Under Construction
This documentation is a work in progress. Visit regularly to see the improvements we're making.
Grafana Dashboards
Table of Contents
Prerequisites:
- MDAI installed on a cluster
- Data flowing through MDAI Hub
Test Grafana Dashboards:
With a cluster running and data flowing through the cluster:
- Port Forward MDAI Grafana Instance:
kubectl port-forward svc/mdai-grafana 3000:3000 -n mdai
- Port forward MDAI event-handler-webservice
kubectl port-forward svc/event-handler-webservice 8081:8081 -n mdai
Dashboards
MDAI Audit Stream
The MDAI Audit Stream dashboard provides real-time visibility into system events, actions, and collector restarts for your MDAI Hub Custom Resource Configuration. See your configurations and MDAI processes working.
Key Features:
- Data source uses InfinityJSON datasource to access endpoint 8081
- Table that that will clearly communicate and visualize the MDAI audit stream
- Timestamp: When audit happened
- Event: What happened
- Hub: Which hub
- Trigger: Why it happened
- Context: Metadata
- Result: Info about what happened after; payload
MDAI Data Management
The MDAI Data Management dashboard shows the received and exported metrics for data running through MDAI, offering a high-level view of metrics for configured data being monitored and filtered via MDAI using MDAI Hub Custom Resource Configuration.
Key Features:
- Uses Prometheus as the primary datasource
- Provides real-time insights into ingress and egress filtered through MDAI
- Customizable metric options, data type, and group by label
Metrics Tracked:
- MDAI I/O by {groupByLabel}
- Shows how many group by label monitored based on the current selected time interval
- I/O {dataType}
- Total ingress and egress data type filtered through MDAI operator
- Average Percentage Difference I/O
- Average percentage difference between ingress and egress data type
- MDAI I/O by {groupByLabel}
- Total number of data type and size per service based on time interval for ingress and egress
- Top Talkers I/O {dataType} Totals
- Total number of data type from top talkers group by label based on time interval for ingress and egress
- MDAI Active Filters for {dataType}
- Current active filters for data type limiting egress of data type
MDAI Cluster Usage
The MDAI Cluster Usage dashboard provides an overview of Kubernetes cluster resource utilization. It helps monitor namespace-specific CPU and memory usage in real-time.

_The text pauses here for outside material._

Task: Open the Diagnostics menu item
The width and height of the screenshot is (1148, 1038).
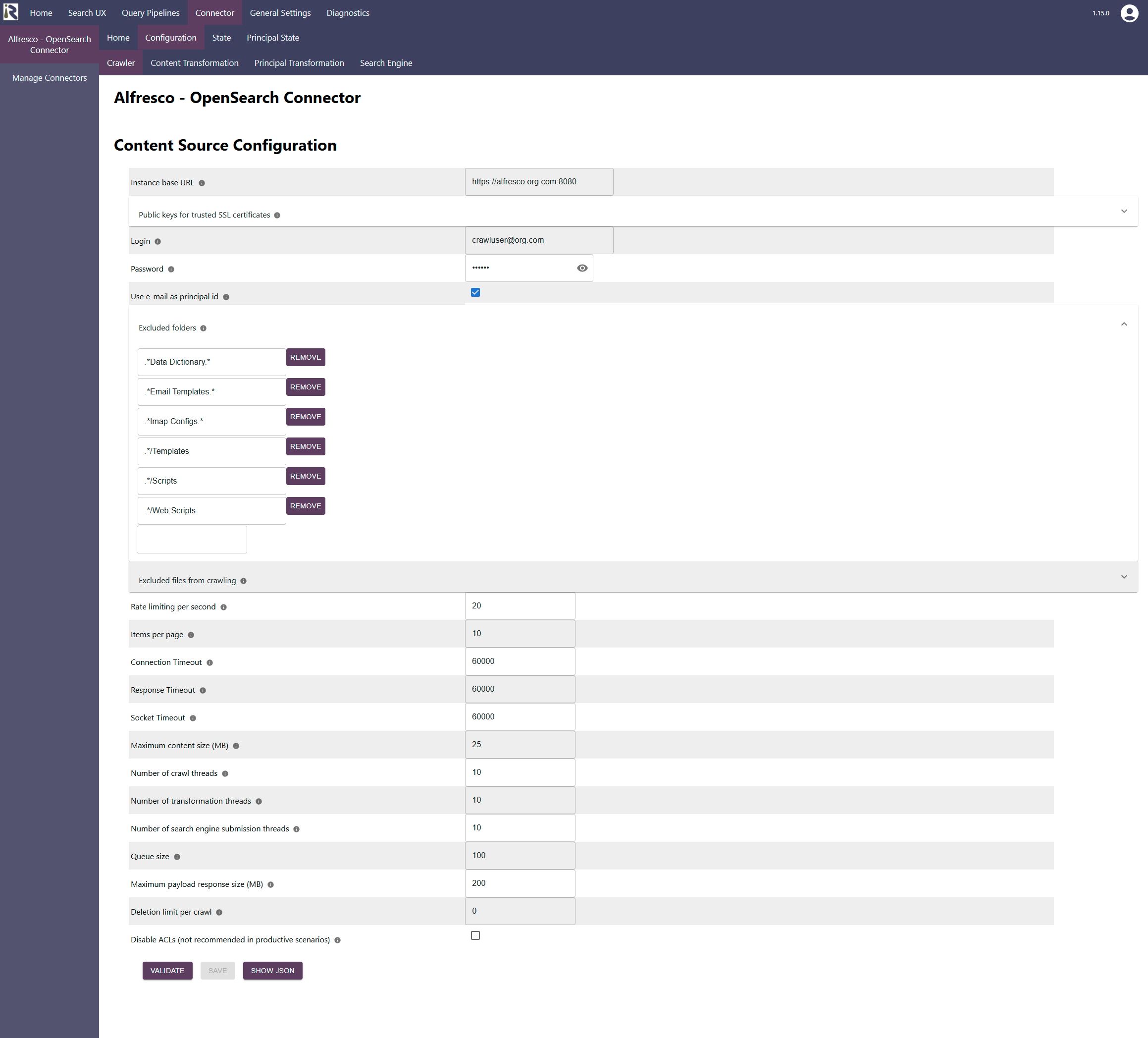Action: tap(347, 12)
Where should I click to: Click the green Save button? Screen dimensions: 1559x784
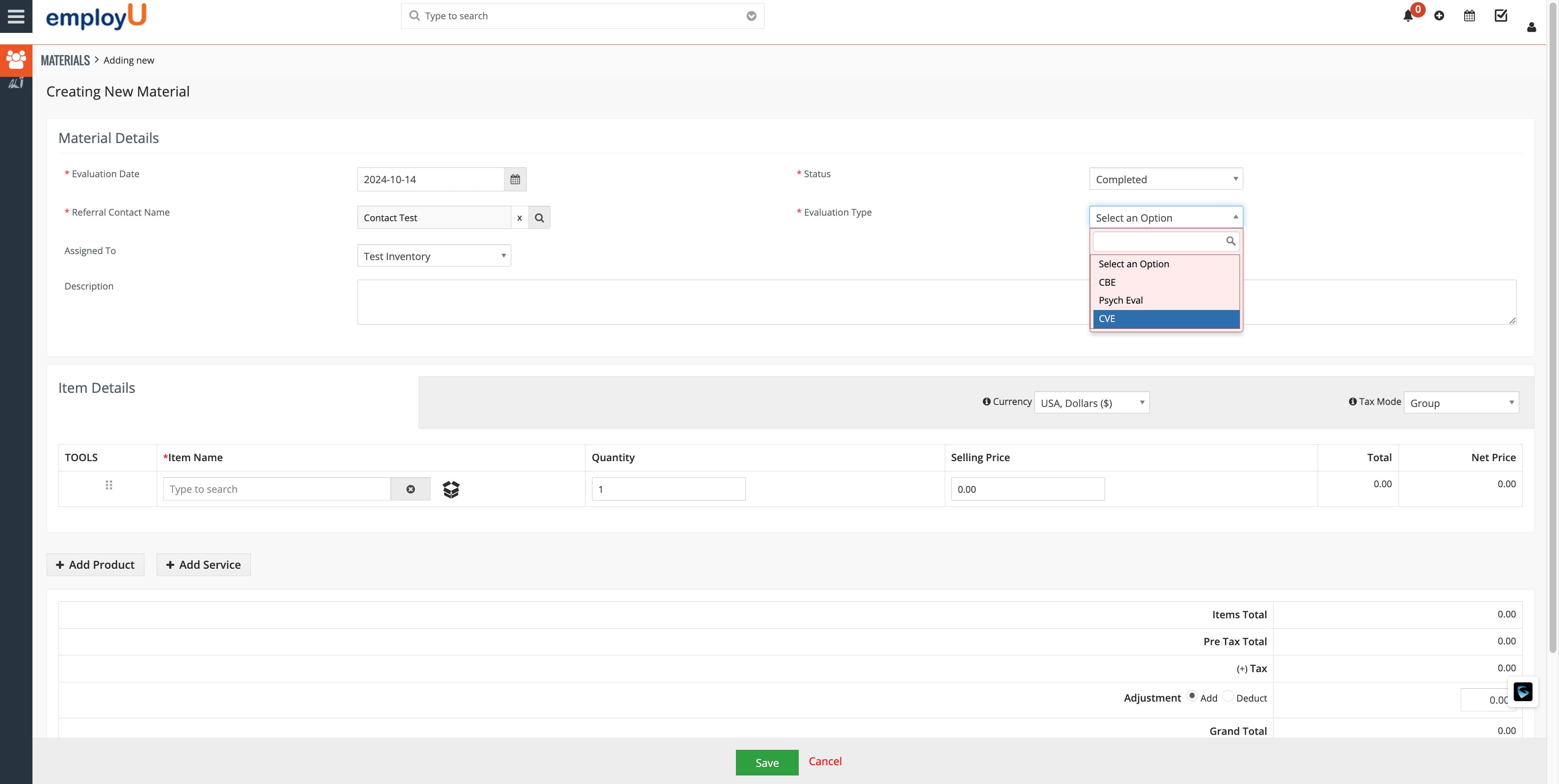[767, 763]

Based on public dashboard: Kubernetes / Views / Namespaces
Key Features:
- Displays CPU and RAM usage per namespace relative to total cluster resources.

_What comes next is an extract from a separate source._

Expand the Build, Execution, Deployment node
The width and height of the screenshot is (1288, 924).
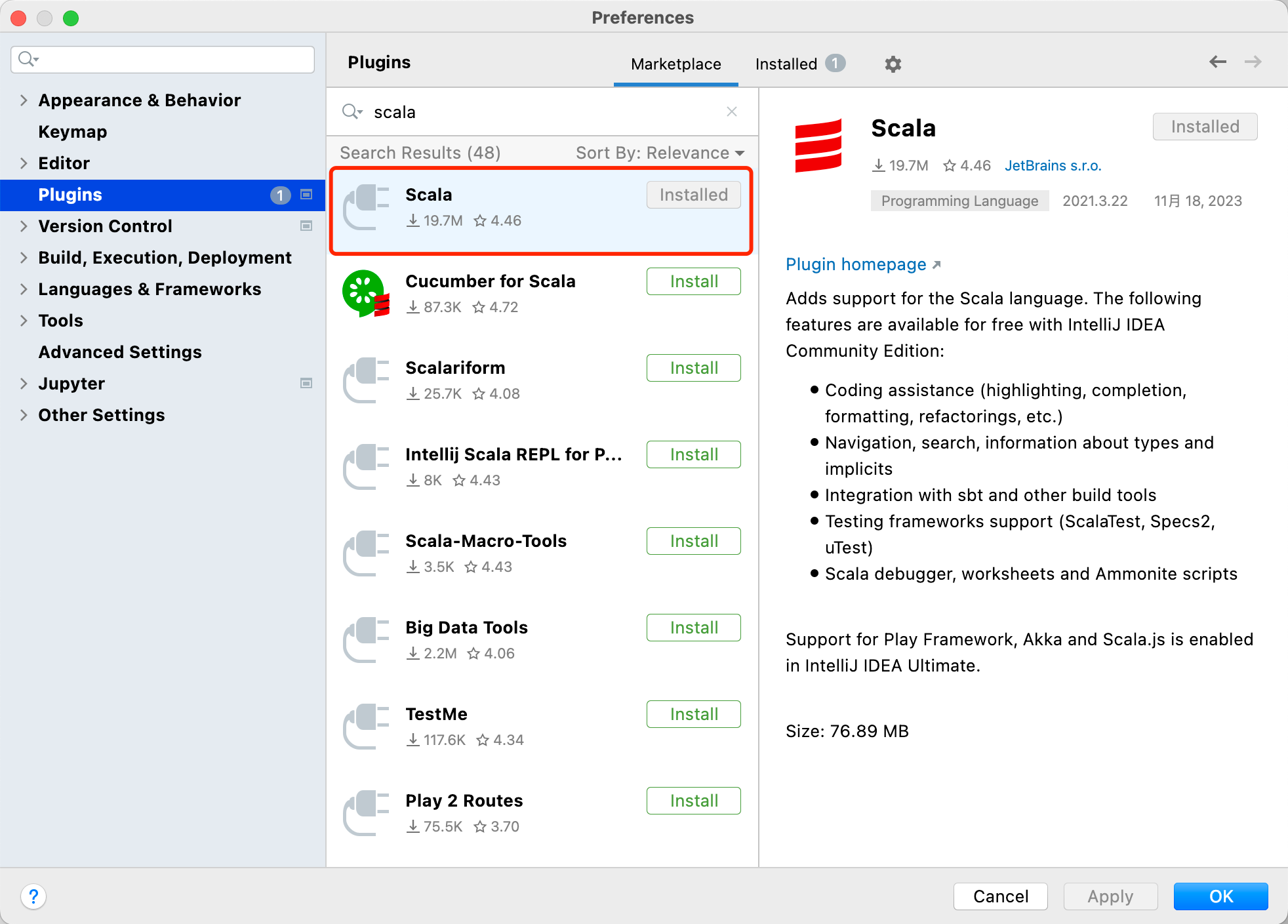(x=24, y=258)
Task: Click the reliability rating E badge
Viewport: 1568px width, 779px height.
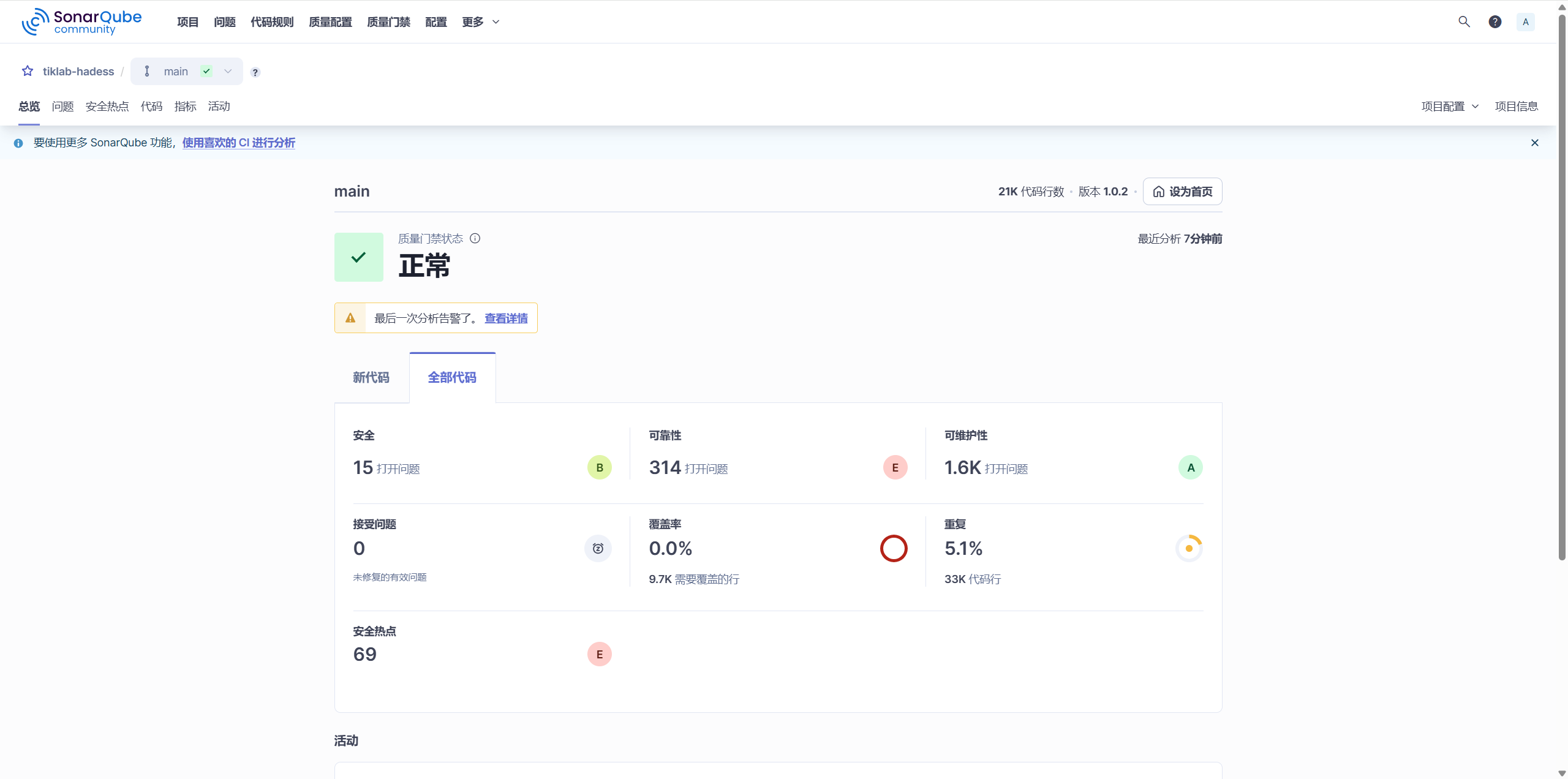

- Uses Prometheus as the primary datasource.
Metrics Tracked:
- Displays CPU and RAM usage per namespace relative to total cluster resources.
- Uses Prometheus as the primary datasource.

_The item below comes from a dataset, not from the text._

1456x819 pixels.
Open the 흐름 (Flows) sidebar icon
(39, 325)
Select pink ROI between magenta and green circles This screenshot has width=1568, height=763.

- Includes visualizations: gauge charts, time series graphs, and stat panels.
MDAI Controller Runtime Metrics
Observe the metrics exported by controller metrics and collected by Prometheus. This is a dashboard that is generated via Grafana Plugin (grafana/v1-alpha). The Grafana plugin supports scaffolding manifests for custom metrics, which can be found here.
MDAI USE dashboard
The MDAI USE Dashboard provides real-time monitoring of CPU and memory usage across key MDAI components, ensuring optimal performance and resource utilization.
Key Features:
- Tracks CPU and memory usage for:
- Gateway Collector (Handles data ingestion)
- MDAI Operator (Manages MDAI Hub resources)
- OpenTelemetry Operator (Observability framework)
- Prometheus (Monitoring system)
- Uses Prometheus as the data source.
- Provides a time-series visualization for resource trends over time.
OpenTelemetry Collector
The OpenTelemetry Collector dashboard is a visualisation of OpenTelemetry collector metrics from Prometheus.
Based on public dashboard: OpenTelemetry Collector